Strategy Development, Security Policies, Guidelines and Processes

• Establish, implement and monitor Cyber and Information Security Strategy in line with SANRAL business strategy (Horizon 2030) and SANRAL ICT strategy.
• Set objectives for ICT security policies.
• Periodically review audit results.
• Performance management within the Applications and Infrastructure management team.
• Analyse industry and technology trends and advancements to determine potential impact upon the security landscape of the enterprise.
• Define and implement business continuity management plan to maintain and architect effective disaster recovery measures.

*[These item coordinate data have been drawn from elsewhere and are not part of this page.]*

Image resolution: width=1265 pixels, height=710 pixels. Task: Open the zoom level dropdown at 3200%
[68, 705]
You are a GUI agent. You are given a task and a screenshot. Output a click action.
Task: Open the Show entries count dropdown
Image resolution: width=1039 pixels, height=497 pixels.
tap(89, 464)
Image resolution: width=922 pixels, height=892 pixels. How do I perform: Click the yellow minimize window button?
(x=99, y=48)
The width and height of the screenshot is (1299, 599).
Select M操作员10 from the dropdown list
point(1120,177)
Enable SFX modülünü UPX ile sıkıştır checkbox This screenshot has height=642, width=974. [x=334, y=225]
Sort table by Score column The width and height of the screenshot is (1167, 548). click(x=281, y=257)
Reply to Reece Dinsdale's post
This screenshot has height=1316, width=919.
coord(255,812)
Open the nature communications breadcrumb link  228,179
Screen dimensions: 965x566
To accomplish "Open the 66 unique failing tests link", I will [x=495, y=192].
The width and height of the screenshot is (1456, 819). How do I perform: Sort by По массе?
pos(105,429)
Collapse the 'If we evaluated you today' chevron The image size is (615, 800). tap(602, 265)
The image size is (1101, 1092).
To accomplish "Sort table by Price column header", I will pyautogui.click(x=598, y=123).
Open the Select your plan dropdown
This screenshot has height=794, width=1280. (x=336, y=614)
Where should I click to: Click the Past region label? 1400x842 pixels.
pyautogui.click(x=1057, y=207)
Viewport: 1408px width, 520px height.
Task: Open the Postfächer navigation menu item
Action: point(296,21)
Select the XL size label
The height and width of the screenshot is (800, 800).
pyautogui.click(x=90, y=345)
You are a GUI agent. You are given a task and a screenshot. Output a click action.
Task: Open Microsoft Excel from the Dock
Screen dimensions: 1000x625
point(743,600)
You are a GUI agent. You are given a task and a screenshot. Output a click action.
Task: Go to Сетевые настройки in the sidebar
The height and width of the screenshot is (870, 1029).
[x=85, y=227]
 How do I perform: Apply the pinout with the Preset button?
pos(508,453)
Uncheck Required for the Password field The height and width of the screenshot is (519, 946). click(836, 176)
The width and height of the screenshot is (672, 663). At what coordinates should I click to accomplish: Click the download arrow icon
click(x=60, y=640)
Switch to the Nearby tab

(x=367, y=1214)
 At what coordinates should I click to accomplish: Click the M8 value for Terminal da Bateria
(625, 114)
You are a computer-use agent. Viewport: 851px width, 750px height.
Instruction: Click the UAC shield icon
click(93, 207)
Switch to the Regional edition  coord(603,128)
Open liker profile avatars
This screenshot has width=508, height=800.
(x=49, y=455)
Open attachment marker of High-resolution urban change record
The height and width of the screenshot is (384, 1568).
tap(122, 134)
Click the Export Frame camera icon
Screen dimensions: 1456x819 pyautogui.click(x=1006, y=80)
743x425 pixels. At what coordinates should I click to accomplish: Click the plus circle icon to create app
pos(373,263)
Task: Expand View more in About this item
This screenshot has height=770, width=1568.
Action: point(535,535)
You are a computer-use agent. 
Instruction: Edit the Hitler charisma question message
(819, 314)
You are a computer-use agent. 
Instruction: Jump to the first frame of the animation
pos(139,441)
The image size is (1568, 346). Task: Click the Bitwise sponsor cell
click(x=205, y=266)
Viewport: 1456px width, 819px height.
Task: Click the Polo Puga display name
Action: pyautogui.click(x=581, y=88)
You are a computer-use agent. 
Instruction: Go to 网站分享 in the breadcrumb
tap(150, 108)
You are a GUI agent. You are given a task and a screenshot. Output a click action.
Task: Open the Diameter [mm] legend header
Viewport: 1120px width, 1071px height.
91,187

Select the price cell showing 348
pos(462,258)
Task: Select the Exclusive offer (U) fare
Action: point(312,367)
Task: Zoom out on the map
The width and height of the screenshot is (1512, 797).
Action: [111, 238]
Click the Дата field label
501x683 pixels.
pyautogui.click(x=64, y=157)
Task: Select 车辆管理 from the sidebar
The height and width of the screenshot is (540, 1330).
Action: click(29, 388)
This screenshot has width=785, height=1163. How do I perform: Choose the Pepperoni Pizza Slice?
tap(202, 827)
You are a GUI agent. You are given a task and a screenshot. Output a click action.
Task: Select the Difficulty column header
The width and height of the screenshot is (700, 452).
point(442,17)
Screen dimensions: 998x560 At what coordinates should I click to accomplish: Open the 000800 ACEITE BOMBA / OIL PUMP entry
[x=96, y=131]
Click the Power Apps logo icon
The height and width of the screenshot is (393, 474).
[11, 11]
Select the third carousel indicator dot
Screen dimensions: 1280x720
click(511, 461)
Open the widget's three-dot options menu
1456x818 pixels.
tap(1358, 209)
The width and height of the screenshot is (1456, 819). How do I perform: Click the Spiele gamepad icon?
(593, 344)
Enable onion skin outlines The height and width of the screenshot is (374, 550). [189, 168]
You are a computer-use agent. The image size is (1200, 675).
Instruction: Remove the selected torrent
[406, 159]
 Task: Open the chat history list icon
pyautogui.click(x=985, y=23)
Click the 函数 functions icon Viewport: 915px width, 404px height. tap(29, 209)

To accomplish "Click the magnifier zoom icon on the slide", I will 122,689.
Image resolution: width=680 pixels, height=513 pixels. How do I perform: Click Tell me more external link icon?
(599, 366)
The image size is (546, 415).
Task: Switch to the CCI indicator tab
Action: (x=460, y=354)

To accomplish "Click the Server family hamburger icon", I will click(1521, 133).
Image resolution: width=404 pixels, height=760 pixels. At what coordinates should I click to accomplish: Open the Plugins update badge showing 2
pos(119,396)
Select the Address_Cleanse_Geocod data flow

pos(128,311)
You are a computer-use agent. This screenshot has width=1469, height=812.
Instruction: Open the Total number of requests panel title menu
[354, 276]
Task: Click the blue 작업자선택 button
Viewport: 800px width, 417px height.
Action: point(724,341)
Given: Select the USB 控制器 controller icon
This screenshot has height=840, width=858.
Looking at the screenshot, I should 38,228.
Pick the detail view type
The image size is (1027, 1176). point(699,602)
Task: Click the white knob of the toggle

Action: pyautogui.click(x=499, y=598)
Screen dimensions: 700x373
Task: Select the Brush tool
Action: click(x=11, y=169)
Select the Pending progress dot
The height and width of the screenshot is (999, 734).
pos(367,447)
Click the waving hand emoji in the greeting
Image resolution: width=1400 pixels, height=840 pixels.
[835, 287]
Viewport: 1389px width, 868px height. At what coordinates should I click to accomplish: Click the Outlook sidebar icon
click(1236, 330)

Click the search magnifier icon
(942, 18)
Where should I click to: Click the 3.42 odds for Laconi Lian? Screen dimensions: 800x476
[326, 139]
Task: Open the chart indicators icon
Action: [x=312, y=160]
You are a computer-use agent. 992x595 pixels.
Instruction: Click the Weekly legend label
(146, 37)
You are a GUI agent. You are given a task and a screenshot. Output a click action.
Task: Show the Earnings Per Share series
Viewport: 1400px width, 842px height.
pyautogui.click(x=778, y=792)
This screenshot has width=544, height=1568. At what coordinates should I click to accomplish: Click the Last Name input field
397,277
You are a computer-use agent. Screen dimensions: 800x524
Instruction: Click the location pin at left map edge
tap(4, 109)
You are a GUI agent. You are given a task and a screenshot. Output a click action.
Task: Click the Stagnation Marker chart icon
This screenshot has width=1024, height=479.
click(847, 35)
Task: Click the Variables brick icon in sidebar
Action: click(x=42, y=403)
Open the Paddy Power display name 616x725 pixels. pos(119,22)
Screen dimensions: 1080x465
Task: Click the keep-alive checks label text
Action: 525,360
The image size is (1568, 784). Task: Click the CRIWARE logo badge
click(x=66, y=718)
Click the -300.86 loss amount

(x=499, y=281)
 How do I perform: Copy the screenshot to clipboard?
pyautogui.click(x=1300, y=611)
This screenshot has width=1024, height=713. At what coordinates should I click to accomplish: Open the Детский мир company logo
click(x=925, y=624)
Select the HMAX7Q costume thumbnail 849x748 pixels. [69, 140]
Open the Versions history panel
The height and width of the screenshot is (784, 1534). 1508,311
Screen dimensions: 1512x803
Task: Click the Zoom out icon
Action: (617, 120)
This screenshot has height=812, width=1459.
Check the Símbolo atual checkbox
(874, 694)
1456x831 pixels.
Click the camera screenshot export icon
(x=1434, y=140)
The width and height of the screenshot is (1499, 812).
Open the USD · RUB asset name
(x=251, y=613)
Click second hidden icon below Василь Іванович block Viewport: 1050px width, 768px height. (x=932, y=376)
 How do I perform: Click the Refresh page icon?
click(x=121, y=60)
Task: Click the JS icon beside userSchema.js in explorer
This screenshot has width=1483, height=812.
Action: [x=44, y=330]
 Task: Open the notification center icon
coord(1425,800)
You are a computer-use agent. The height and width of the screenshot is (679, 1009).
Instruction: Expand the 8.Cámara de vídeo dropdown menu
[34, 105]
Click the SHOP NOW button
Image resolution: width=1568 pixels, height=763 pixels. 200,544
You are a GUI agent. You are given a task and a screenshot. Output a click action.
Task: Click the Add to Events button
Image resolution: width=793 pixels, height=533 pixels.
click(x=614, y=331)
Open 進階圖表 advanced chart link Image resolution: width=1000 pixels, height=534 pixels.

Information Security Architecture and IT Governance

• Define IT governance structures in support of the ICT Strategy and to ensure alignment of ICT to business.
• Define and implement Information Security Architecture, principles, tools and technologies; and
• Define and implement IT governance processes.

IT Risk Management

• Develop IT Risk Management framework, policies and procedures.
• Ensure system security within ICT business units complies with audit and information security expectation.
• Conduct ICT Risk and vulnerability self-assessment.
• Co-ordinate IT Audit and Risk feedback; and
• And Ensure ICT disaster recovery is in place and tests are conducted regularly in accordance with business continuity management plans.